Privileged information or ideas obtained through peer review must remain confidential and not be used for personal gain. Reviewers should not consider reviewing manuscripts in which they have conflicts of interest arising from competitive, collaborative, or other relationships or connections with any of the authors, companies, or institutions associated with the submission.
Duties of Authors
Authors of original research articles should provide an accurate description of the work carried out as well as an objective discussion of its significance. A paper should contain sufficient detail and references to enable others to reproduce the work. Knowingly fraudulent or inaccurate statements constitute unethical behavior and are unacceptable.
Authors are requested to provide raw data in the case of an article, a paper, where in the editorial review process such data are needed in order to calculate, simulate, evaluate and verify the veracity of the results by any unanimously recognized method. Authors must also provide public access to these data (in accordance with the ALPSP-STM Statement on Data and Databases), if possible, and retain these data for a reasonable period of time after publication.
Authors must ensure that they have written and submitted entirely original work for publication. Where authors have used the work and/or words of others, they must ensure that they have been properly cited, as they must always acknowledge the work of others. Authors should also cite publications that were influential in determining the nature of the work reported.
An author should not publish manuscripts describing essentially the same research in multiple journals or primary publications. Submitting the same manuscript to more than one journal constitutes unethical publication behavior and is unacceptable.
Authorship is limited to those who have made a significant contribution to the conception, design, execution or interpretation of reported data, analyses, calculations and studies. All those who made significant contributions should be listed as co-authors. If there are others who provided help and guidance in the preparation of the research and reporting of results in the manuscript submitted for publication, they should be acknowledged and listed as contributors. The lead and corresponding author must ensure that all appropriate co-authors are listed (as defined above) and that there are no inappropriate co-authors listed as authors of the manuscript. The lead author must ensure that all co-authors have seen and approved the final version of the paper and have agreed to its submission for publication.
All authors must disclose any possible financial or other conflicts of interest that might influence the results and their interpretation as presented in the manuscript.

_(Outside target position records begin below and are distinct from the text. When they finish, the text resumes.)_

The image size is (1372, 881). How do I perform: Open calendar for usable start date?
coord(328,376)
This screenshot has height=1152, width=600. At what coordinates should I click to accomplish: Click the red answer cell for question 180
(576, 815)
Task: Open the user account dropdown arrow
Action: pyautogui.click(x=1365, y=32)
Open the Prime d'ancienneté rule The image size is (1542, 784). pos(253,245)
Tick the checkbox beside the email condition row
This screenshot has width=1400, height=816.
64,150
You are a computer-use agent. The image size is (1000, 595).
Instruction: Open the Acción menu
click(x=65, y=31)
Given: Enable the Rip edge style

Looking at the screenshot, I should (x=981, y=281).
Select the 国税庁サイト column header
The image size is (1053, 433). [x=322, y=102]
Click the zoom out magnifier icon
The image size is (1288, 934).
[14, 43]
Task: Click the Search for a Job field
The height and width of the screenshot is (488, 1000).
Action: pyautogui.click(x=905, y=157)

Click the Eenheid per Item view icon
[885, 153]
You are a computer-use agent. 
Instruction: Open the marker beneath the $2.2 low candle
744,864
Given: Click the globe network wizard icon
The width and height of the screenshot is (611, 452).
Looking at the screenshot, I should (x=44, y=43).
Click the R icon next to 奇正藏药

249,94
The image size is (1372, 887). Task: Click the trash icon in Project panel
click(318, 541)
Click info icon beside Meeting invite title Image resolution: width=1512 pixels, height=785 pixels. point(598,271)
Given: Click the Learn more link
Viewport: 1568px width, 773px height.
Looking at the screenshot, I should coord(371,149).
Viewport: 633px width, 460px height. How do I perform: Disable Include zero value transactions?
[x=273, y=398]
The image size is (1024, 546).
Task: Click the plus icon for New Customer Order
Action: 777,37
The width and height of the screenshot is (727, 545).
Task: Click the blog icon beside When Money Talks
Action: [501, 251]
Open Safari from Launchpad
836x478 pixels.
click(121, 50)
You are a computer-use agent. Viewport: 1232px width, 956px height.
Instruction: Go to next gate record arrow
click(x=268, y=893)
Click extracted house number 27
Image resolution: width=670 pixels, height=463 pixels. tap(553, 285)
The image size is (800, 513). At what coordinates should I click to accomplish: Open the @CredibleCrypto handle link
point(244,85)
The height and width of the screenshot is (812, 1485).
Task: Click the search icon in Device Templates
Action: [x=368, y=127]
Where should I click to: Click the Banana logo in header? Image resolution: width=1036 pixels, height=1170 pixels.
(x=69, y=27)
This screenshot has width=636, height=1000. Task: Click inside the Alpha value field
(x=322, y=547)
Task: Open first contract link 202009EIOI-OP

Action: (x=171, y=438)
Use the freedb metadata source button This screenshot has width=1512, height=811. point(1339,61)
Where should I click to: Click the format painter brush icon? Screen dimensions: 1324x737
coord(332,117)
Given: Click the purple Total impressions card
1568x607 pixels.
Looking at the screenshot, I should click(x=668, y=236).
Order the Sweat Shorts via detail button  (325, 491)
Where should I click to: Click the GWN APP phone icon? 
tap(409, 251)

All sources of financial support for the project must be disclosed.
If an author discovers a significant error or inaccuracy in his or her own published work, it is the author's obligation to immediately notify the publisher or editor of the journal and cooperate with them to either retract the work or publish an appropriate erratum.
If the work involves chemicals, procedures or equipment that present unusual hazards inherent in their use, both to users and to the environment, fauna or flora, authors must clearly identify them in the manuscript.